**Opdracht**
Neem alsjeblieft het stuk uit de tekst over de tuchtklacht over, te beginnen bij "Het echtpaar moest" en doorlopend tot en met "is de redenatie.". Hernoem daarin "de zoon" tot "de opvolger".

Klacht over overname visserijbedrijf ongegrond
Door Michiel Satink
Zaaknr. 20/2253
Over deze zaak schreven wij: Bedrag overname visserijbedrijf jaren later goed voor tuchtklacht
De Accountantskamer heeft de klacht in al haar onderdelen ongegrond verklaard, blijkt uit de uitspraak. De vrouw en haar inmiddels overleden man bestierden jarenlang een visserijbedrijf. In 2013 trad het echtpaar uit en nam de zoon het bedrijf en de bijbehorende kotter over. Een registerbelastingadviseur, een collega van de beklaagde accountant, taxeerde de kotter inclusief visserijdocumenten op 850.000 euro.
Het echtpaar moest na afrekening nog 80.000 euro aan de zoon betalen, maar bij de taxatie is een fout gemaakt, stelde de klaagster. Zo was de een jaar eerder aangeschafte motor niet in de taxatiewaarde meegenomen. Ook een belastingpercentage en de onderhoudskosten van de kotter klopten niet. Als het vermogen van de vennootschap onder firma wel juist was gewaardeerd, dan had het echtpaar juist een bedrag van de zoon moeten ontvangen, zo is de redenatie.

**Gegevensrijen**
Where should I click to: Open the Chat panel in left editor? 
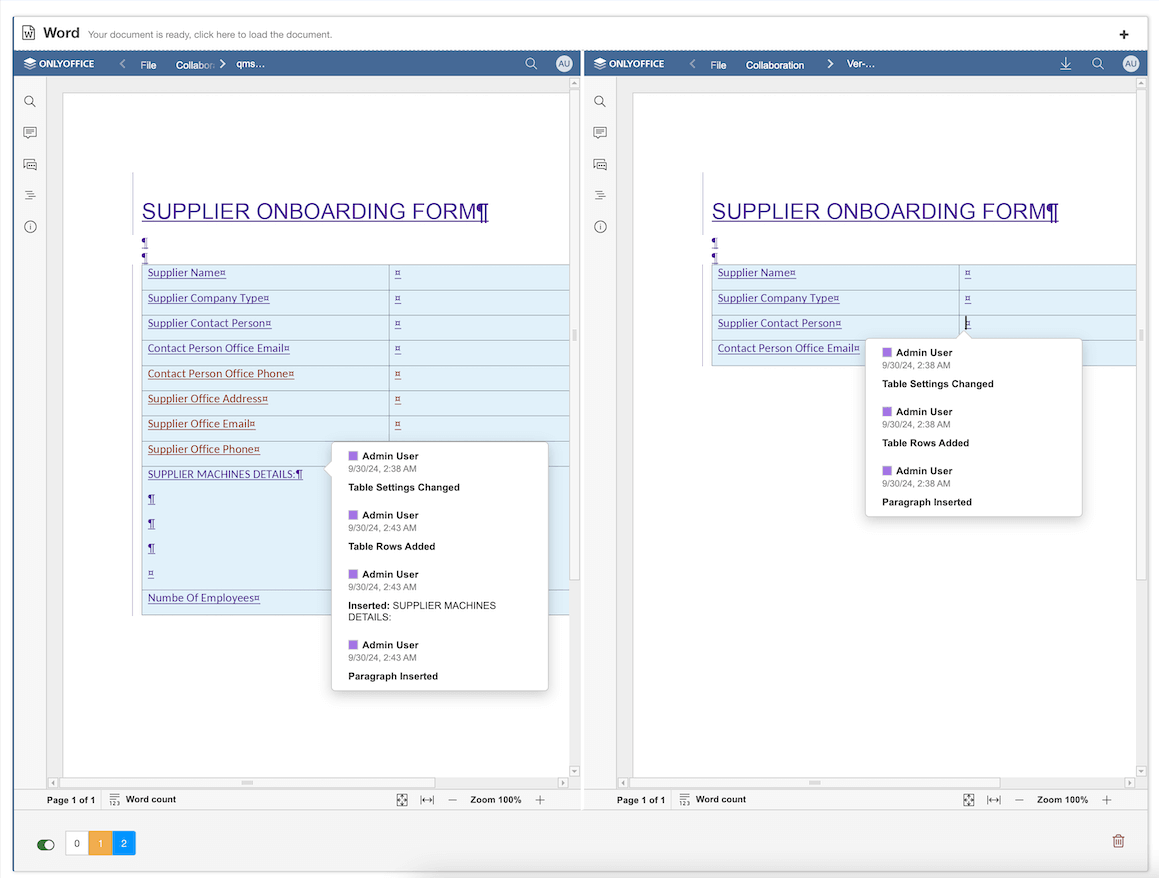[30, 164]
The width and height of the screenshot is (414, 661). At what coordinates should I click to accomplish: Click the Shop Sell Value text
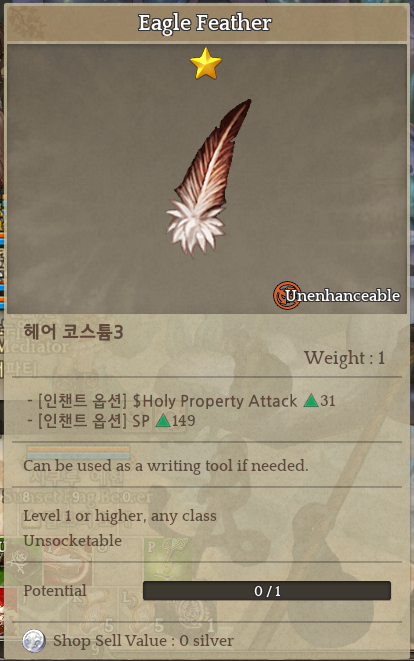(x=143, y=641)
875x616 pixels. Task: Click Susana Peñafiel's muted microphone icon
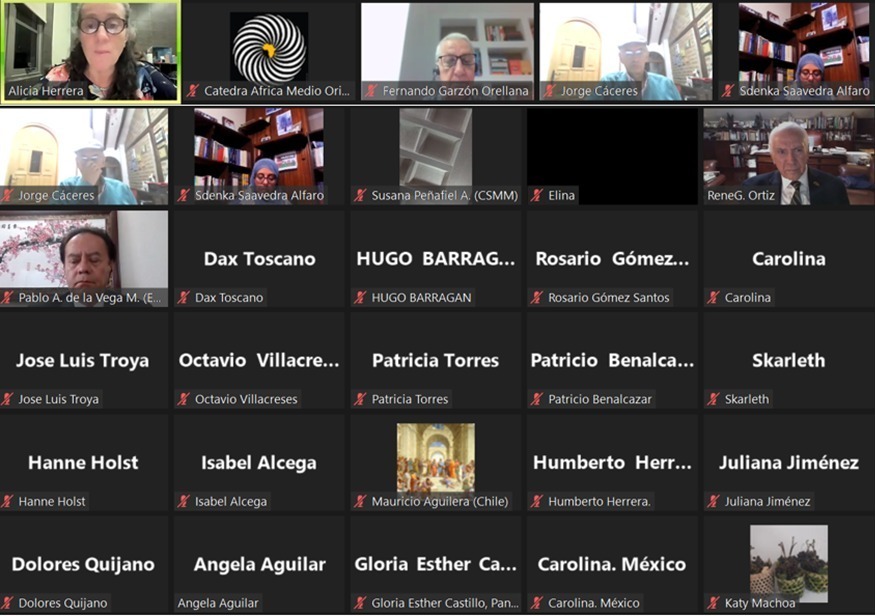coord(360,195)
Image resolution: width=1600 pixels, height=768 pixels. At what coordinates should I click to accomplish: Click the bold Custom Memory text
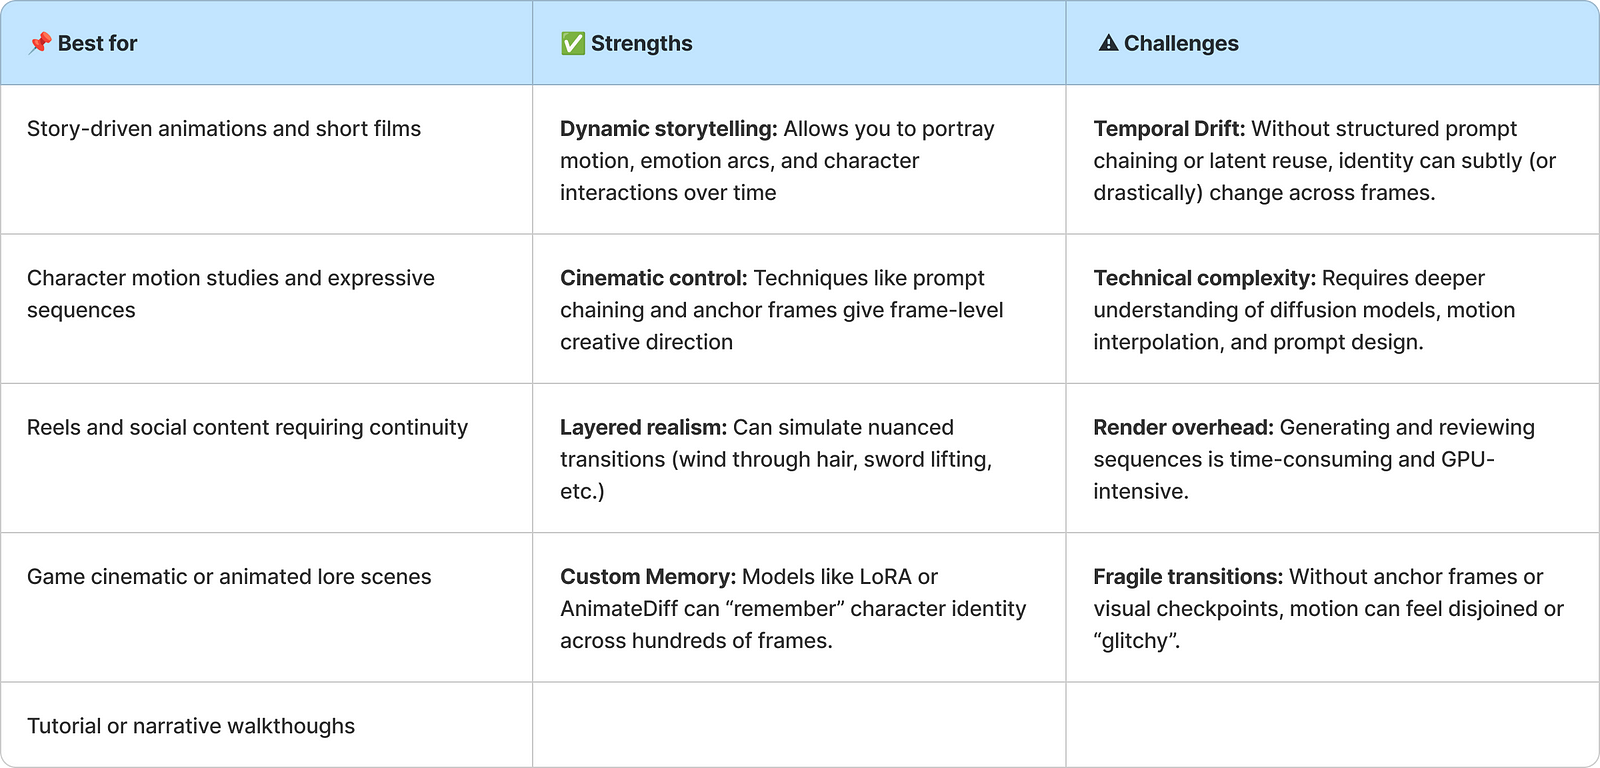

**Jouw antwoord**
Het echtpaar moest na afrekening nog 80.000 euro aan de opvolger betalen, maar bij de taxatie is een fout gemaakt, stelde de klaagster. Zo was de een jaar eerder aangeschafte motor niet in de taxatiewaarde meegenomen. Ook een belastingpercentage en de onderhoudskosten van de kotter klopten niet. Als het vermogen van de vennootschap onder firma wel juist was gewaardeerd, dan had het echtpaar juist een bedrag van de opvolger moeten ontvangen, zo is de redenatie.